Example: If the hg19 release of the human genome is used, the following packages should be installed: Gviz
, TxDb.Hsapiens.UCSC.hg19.knownGene
(hg18 and hg38 UCSC version can also be used) and org.Hs.eg.db
These packages exist for other organisms than Human but have not been tested. One can for example generate the alignments plot for mouse data by installing TxDb.Mmusculus.UCSC.mm10.knownGene
(mm9 UCSC version can also be used) and org.Mm.eg.db
. For the other organisms the packages need to have the same nomenclature as the ones listed above.
The --genome_release
option needs to be provided and corresponds to the TxDb annotation package name without its prefix and suffix. For the hg19 release of the human genome, one needs to set --genome_release
to Hsapiens.UCSC.hg19
.
Note that the packages chosen for the annotations are compatible with the UCSC notations since most of the Gviz fonctionalities can handle these notations. The reference genome used for the BAM alignments can be based on GENCODE, UCSC or ENSEMBL genome varieties.
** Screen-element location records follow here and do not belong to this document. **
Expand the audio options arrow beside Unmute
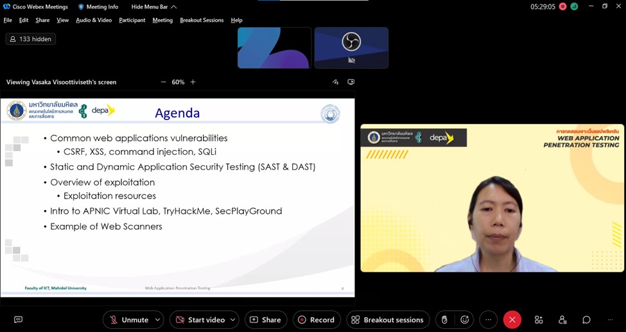The image size is (626, 332). 158,320
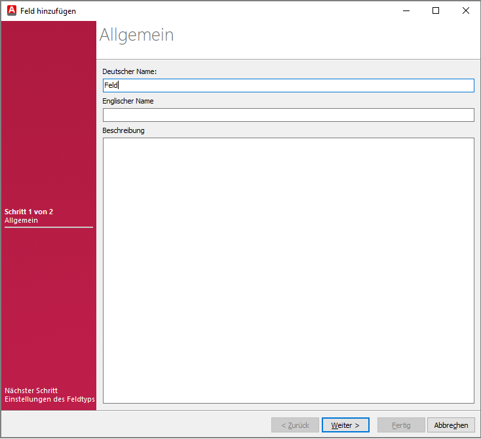Cancel with the Abbrechen button
The height and width of the screenshot is (439, 481).
(x=451, y=425)
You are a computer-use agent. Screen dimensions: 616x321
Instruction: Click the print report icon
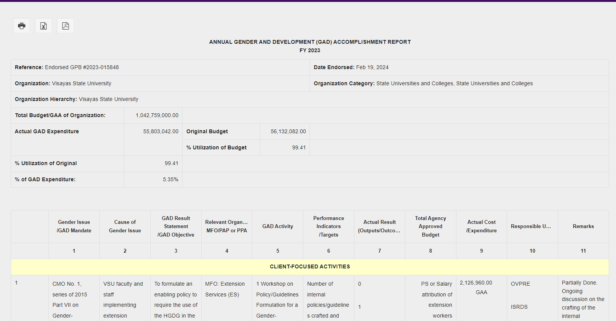tap(21, 26)
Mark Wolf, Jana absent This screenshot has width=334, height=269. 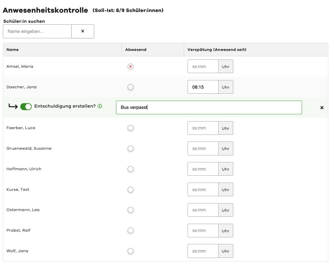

The alignment plot from top to bottom :
- Chromosome representation : a red vertical line shows the position of the variant
- Genomic axis associated with the alignment.
- BAM alignment(s) (50 bases on both sides of the variant) : the variant position is highlighted in red.
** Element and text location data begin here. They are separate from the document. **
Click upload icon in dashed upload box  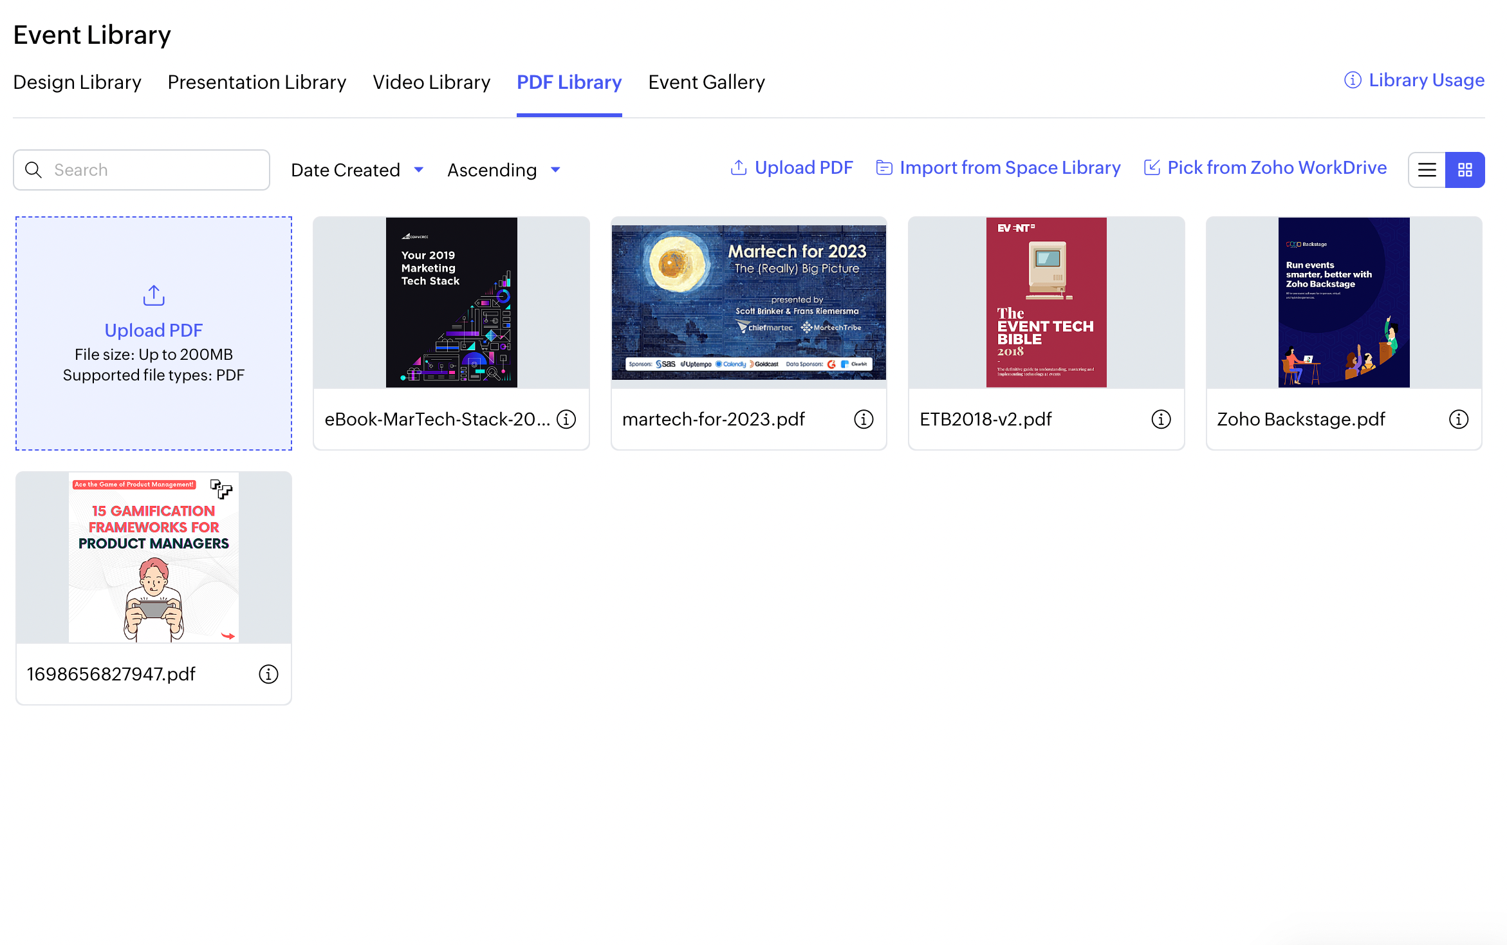coord(154,295)
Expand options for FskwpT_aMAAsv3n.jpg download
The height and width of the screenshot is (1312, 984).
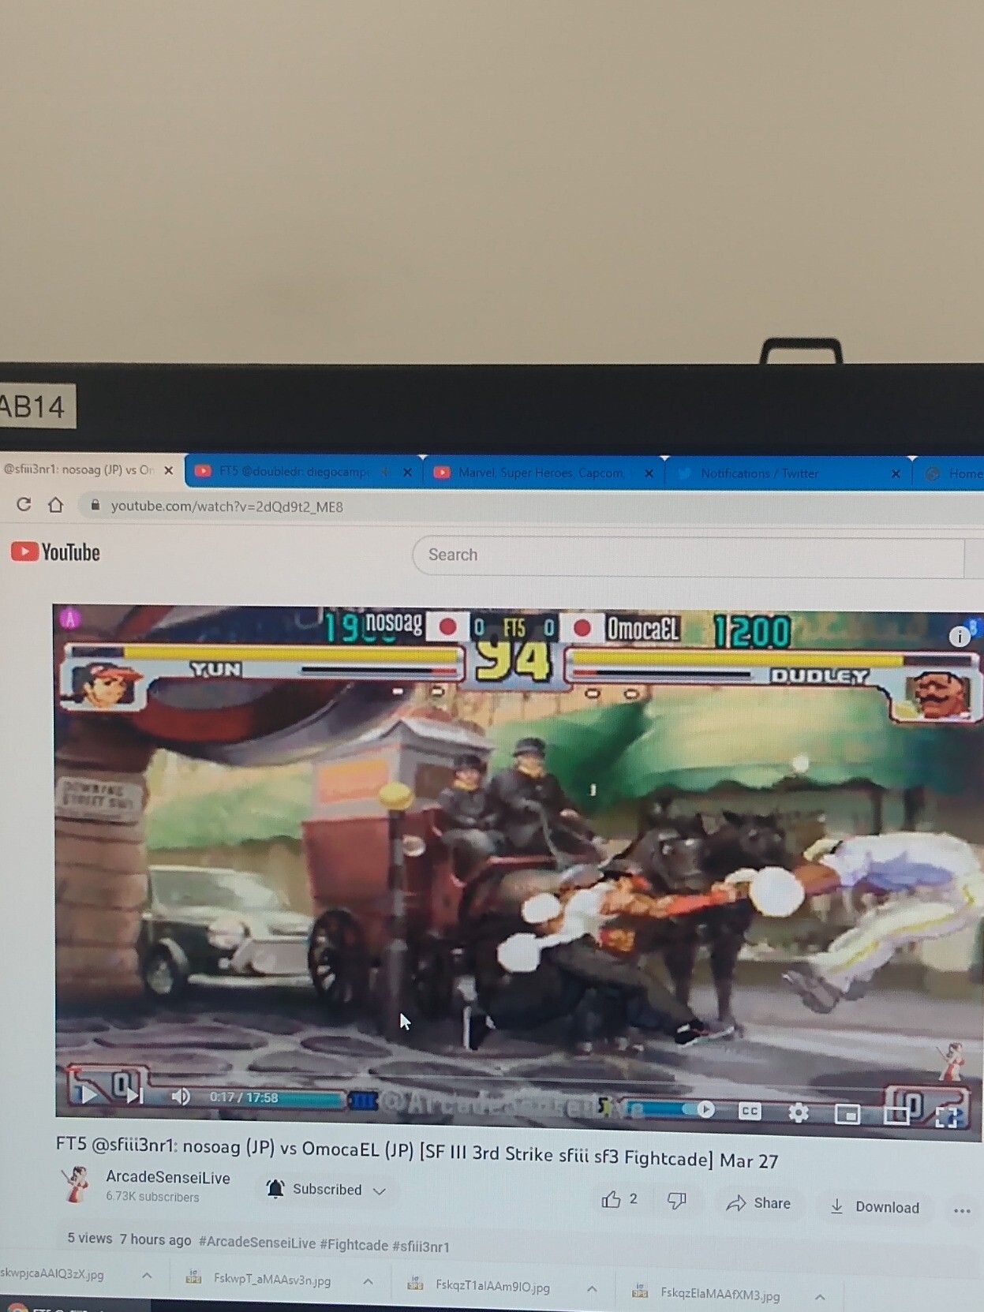pyautogui.click(x=368, y=1282)
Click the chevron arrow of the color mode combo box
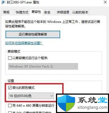Image resolution: width=109 pixels, height=113 pixels. click(x=52, y=96)
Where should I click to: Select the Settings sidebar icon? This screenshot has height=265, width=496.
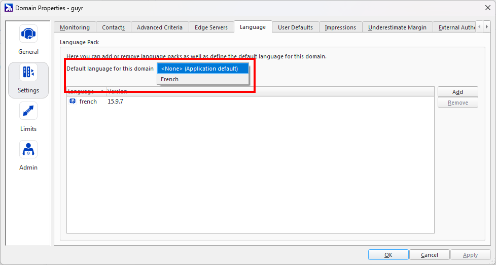pyautogui.click(x=28, y=73)
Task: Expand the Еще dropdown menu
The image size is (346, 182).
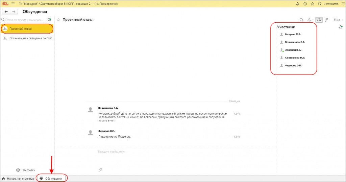Action: point(338,20)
- The reference genome : the variant position is highlighted in red.
- Genome annotation : the yellow blocks represent exons, the variant position is highlighted in red. The annotation is represented only if the variant is not in an intergenic region.
- Zoom-out on the genome annotation : representation of the whole gene whose name is on the right side of the gene annotation. The annotation is represented only if the variant is not in an intergenic region. A red vertical line shows the position of the variant.
- Genomic axis corresponding to the previous genome annotation. A red vertical line shows the position of the variant.